Entries for text and item locations:
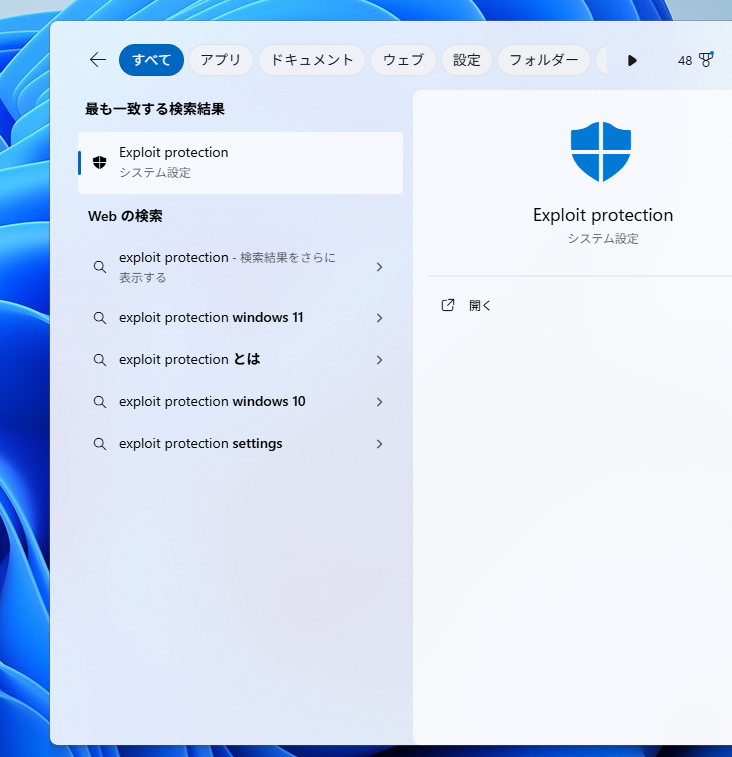The image size is (732, 757).
Task: Filter results by ウェブ
Action: pos(403,60)
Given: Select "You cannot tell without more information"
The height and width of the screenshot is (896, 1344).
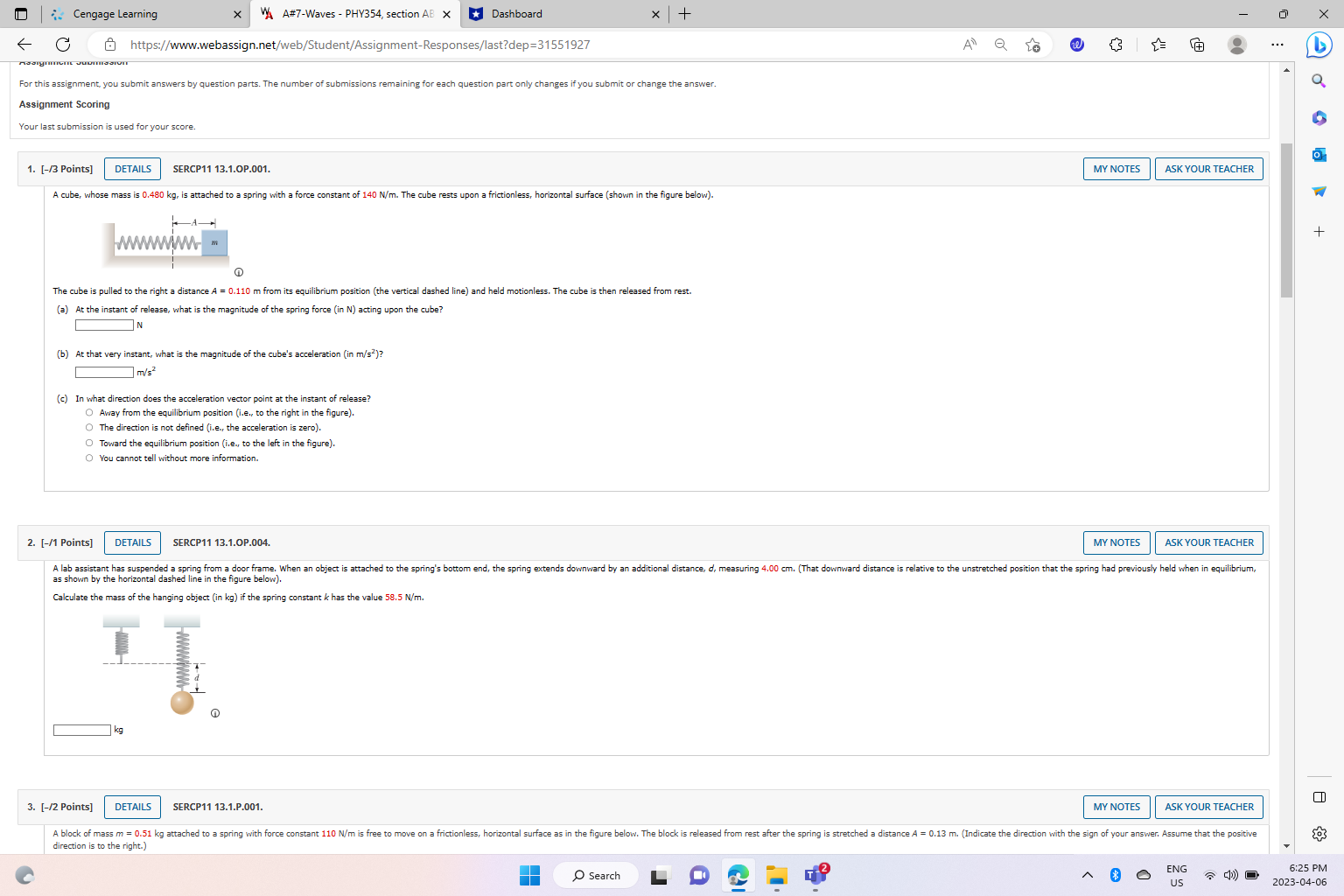Looking at the screenshot, I should point(88,458).
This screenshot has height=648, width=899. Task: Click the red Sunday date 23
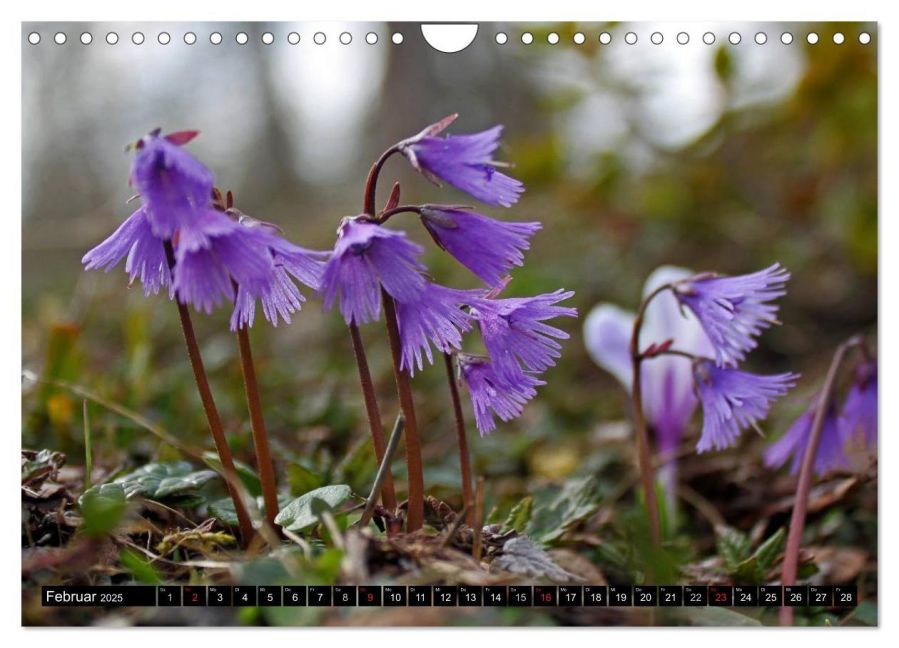(x=720, y=597)
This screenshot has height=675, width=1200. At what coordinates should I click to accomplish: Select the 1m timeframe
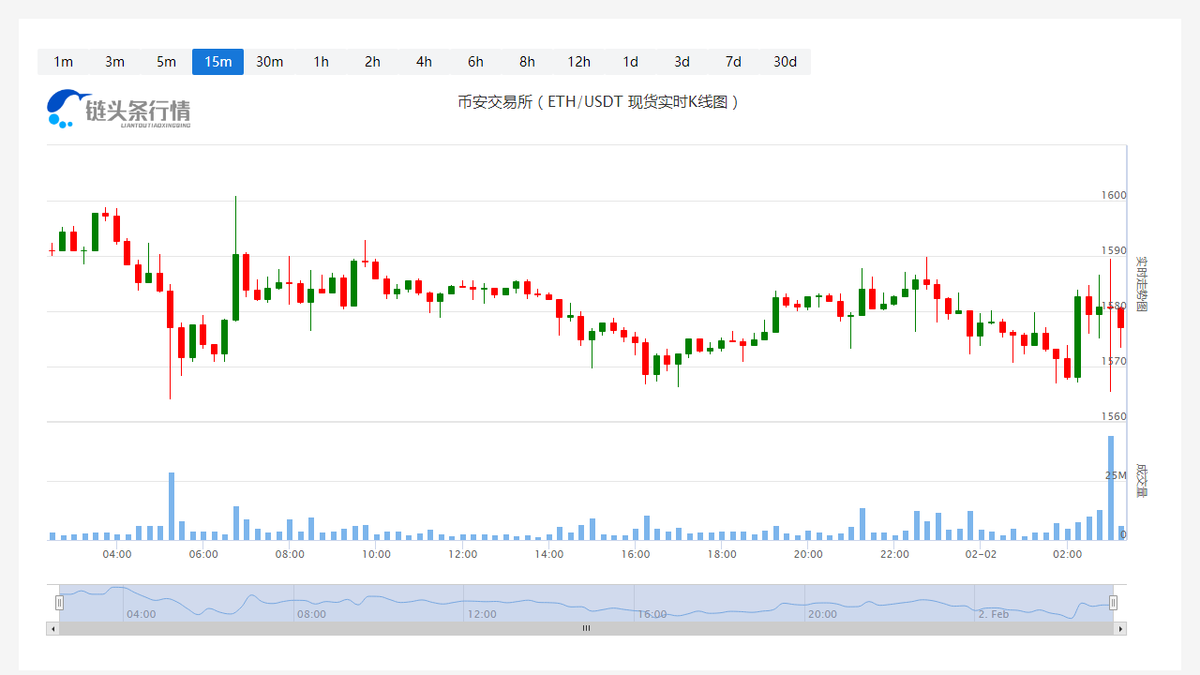pos(63,61)
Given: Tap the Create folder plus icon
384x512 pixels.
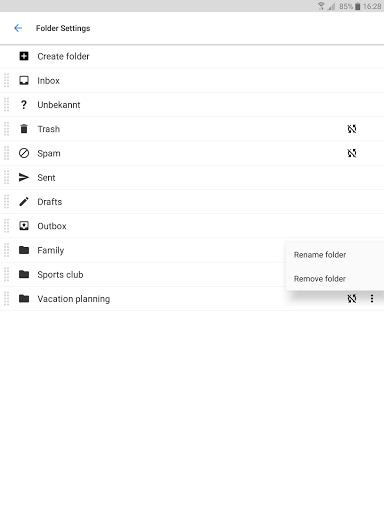Looking at the screenshot, I should pos(24,56).
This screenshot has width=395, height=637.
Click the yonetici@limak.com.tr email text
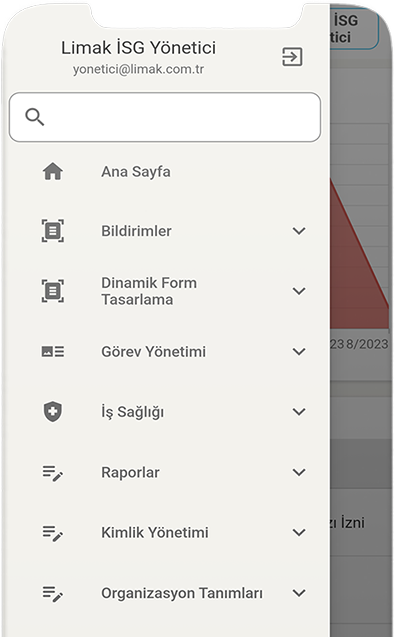tap(138, 69)
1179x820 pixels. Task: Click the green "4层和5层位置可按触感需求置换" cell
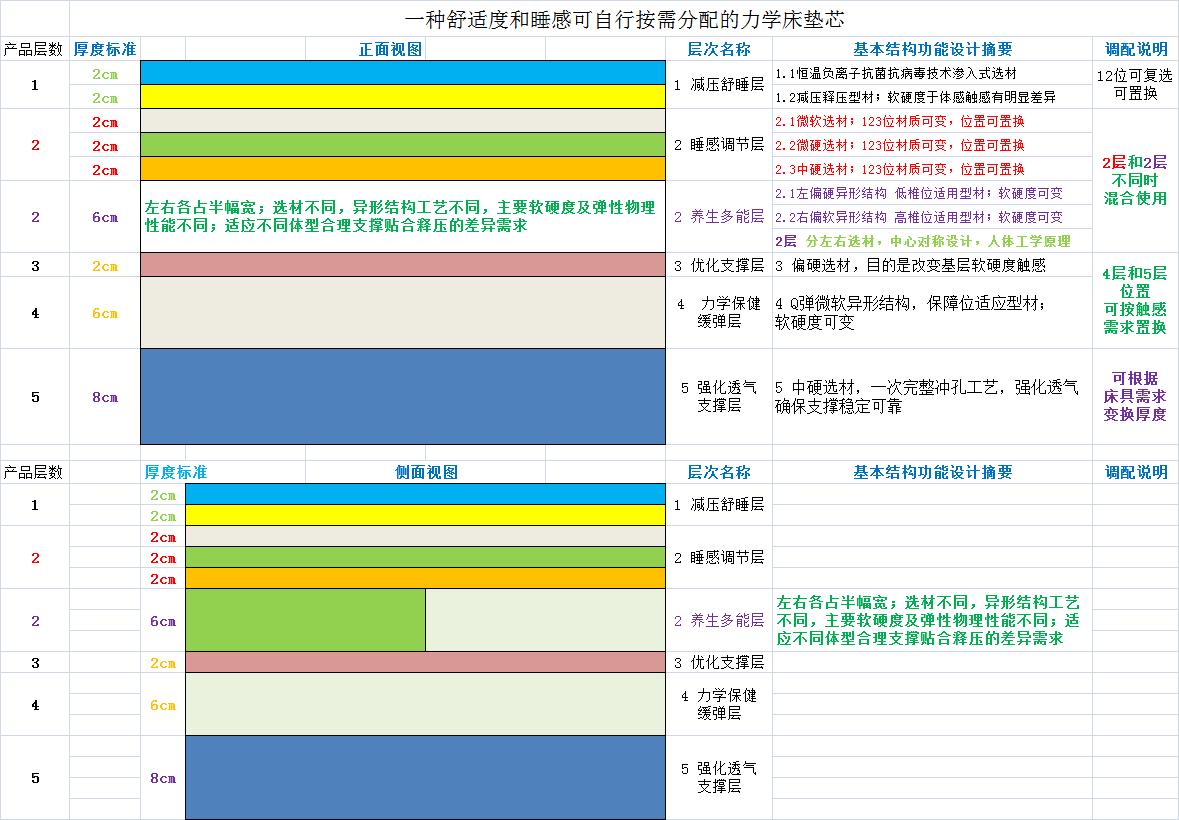1135,300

● Directions for this task:
Print the lines word for word, starting at the one that contains "1179x820 pixels. Task: Click" and ending at the last line, and leave the pictures out.

● Final result:
1179x820 pixels. Task: Click the green "4层和5层位置可按触感需求置换" cell
1135,300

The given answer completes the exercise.